🤖 AI Summary
Vision-language models (VLMs) struggle with joint perception, understanding, and normative judgment in social contexts. Method: This paper proposes a cognition-inspired, three-stage multimodal reasoning framework: (1) a perception layer extracting visual-semantic features; (2) a situational layer modeling social relationships and contextual dynamics; and (3) a normative layer integrating ethical and sociocultural principles for value-laden judgment. Unlike conventional chain-of-thought (CoT) prompting—which fails on this task—the framework employs a hierarchical prompting strategy that explicitly decouples and coordinates reasoning across stages. Contribution/Results: Evaluated on multiple social-perception multimodal benchmarks, the framework achieves an average 8% performance gain over strong baselines, significantly outperforming standard CoT and direct prompting. It also enhances interpretability and sociocultural plausibility of model reasoning without compromising accuracy.
📝 Abstract
Chain-of-Thought (CoT) prompting helps models think step by step.
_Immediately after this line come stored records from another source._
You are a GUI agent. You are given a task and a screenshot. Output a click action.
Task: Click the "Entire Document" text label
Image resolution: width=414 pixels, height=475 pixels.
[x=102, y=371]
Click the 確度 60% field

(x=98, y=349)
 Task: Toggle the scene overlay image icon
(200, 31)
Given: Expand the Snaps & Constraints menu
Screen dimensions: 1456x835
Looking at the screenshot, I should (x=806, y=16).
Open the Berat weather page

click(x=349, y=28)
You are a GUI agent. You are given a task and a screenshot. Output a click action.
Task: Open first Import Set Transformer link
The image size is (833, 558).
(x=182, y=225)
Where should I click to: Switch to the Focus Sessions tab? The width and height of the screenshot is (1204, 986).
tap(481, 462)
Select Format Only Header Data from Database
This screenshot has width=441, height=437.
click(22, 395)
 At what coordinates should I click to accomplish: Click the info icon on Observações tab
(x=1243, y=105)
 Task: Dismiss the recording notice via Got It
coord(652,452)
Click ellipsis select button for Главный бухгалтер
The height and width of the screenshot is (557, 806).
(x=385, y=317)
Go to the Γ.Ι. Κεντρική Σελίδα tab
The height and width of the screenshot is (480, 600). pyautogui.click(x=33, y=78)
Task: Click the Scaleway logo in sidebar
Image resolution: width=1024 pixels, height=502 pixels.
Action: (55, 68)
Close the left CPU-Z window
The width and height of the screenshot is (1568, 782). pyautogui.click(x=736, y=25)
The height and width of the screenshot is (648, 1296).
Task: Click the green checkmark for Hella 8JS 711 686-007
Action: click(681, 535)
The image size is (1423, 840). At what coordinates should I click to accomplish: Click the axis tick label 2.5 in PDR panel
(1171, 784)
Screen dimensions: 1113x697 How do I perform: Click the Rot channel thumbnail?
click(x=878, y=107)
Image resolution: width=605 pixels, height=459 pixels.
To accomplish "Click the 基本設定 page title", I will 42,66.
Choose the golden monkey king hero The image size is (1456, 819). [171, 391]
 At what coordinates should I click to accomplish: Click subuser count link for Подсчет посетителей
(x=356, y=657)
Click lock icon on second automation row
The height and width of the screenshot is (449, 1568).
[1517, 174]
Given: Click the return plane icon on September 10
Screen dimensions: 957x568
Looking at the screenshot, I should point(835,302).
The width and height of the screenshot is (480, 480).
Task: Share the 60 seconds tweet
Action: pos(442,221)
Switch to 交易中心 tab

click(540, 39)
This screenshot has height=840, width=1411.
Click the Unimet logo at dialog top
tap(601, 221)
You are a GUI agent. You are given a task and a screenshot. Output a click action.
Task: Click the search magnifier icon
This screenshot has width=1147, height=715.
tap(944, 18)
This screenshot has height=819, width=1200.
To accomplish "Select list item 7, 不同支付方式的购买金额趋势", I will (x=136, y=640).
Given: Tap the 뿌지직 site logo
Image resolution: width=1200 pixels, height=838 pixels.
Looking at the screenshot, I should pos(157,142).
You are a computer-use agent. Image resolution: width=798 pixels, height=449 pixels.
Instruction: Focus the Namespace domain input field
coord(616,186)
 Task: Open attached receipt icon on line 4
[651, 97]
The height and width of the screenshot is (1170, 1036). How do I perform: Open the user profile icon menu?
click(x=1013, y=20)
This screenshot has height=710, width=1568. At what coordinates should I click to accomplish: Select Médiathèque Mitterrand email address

But what happens when they must see, understand, and judge-all at once? In visual tasks grounded in social context, where bridging perception with norm-grounded judgments is essential, flat CoT often breaks down. We introduce Cognitive Chain-of-Thought (CoCoT), a prompting strategy that scaffolds VLM reasoning through three cognitively inspired stages: perception, situation, and norm. Our experiments show that, across multiple multimodal benchmarks (including intent disambiguation, commonsense reasoning, and safety), CoCoT consistently outperforms CoT and direct prompting (+8% on average). Our findings demonstrate that cognitively grounded reasoning stages enhance interpretability and social awareness in VLMs, paving the way for safer and more reliable multimodal systems.